◆ **Task to complete**
Return, verbatim, the passage of the blog excerpt below starting at "Update (20.55): 1,999,846." and ending at "or Peep Show?".

Update (20.55): 1,999,846. The two millionth visitor should be checking in around 22.00 BST.

Update (22.02): 1,999,963.

Update (22.20): 2,000,000 visits has been reached. The two millionth visitor came from the domain, had done a google search on Gospel of John New Testament to get here and came to the John's Gospel page and left straight away. Let's hope s/he found what s/he was looking for.

Tuesday, May 10, 2005

Google Print: Revolution or Peep Show?

I blogged recently on what I called the Google Print Revolution. Others are less impressed, among them Ed Cook on Ralph the Sacred River:

Google Peep Show
The problem is, I haven't yet come across a book whose entire content is online. The maximum amount I have been able to access for any one book is about 15 pages . . . .

. . . . At this point, Google Print (and I know it's in the beta stage) is the print equivalent of a peep show: "Try these free samples! Get hooked and buy the rest!" They're going to have to lift some limitations on presenting full content, or else the tool will be more frustrating than helpful . . . .

◆ **Entries**
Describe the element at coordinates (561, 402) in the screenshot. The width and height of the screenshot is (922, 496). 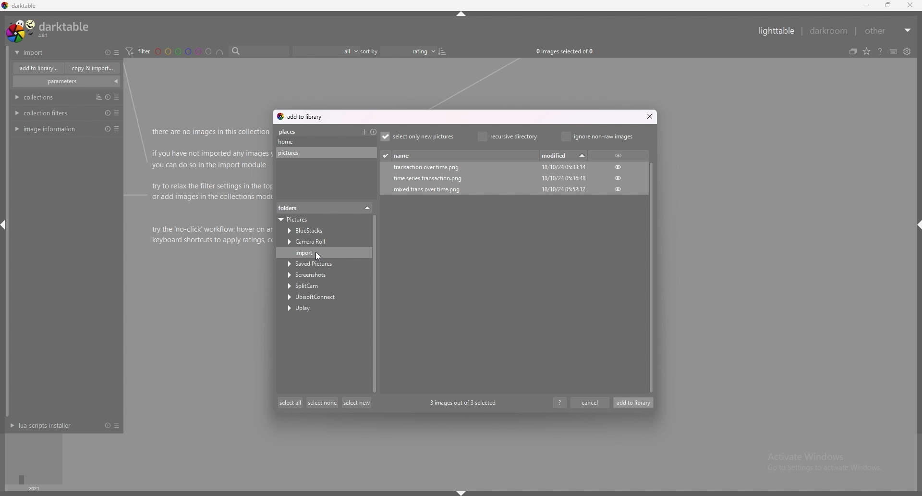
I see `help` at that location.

==

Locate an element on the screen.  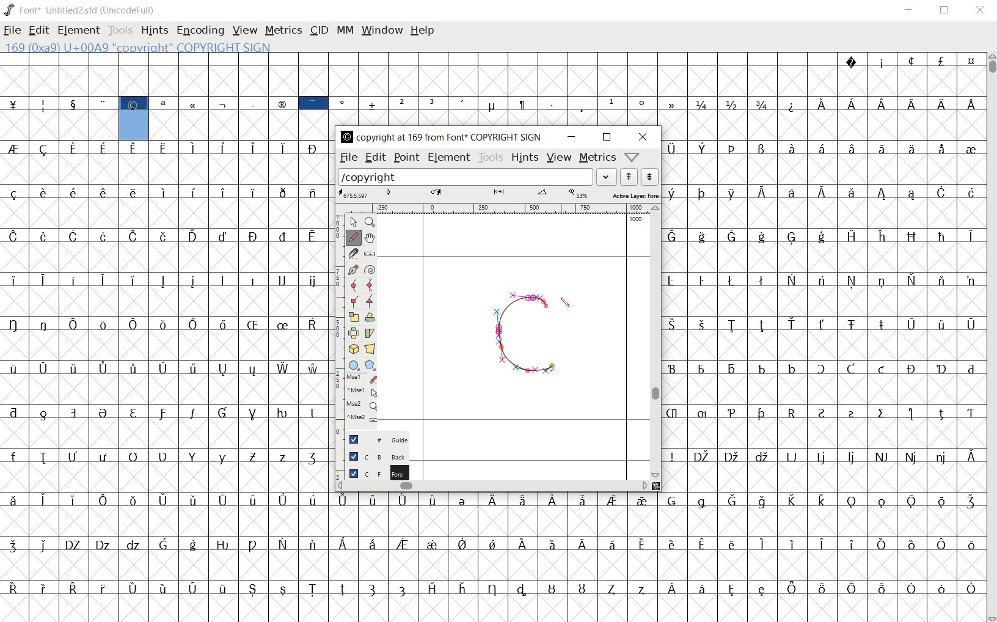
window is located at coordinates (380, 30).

◆ **Task output**
Update (20.55): 1,999,846. The two millionth visitor should be checking in around 22.00 BST.

Update (22.02): 1,999,963.

Update (22.20): 2,000,000 visits has been reached. The two millionth visitor came from the domain, had done a google search on Gospel of John New Testament to get here and came to the John's Gospel page and left straight away. Let's hope s/he found what s/he was looking for.

Tuesday, May 10, 2005

Google Print: Revolution or Peep Show?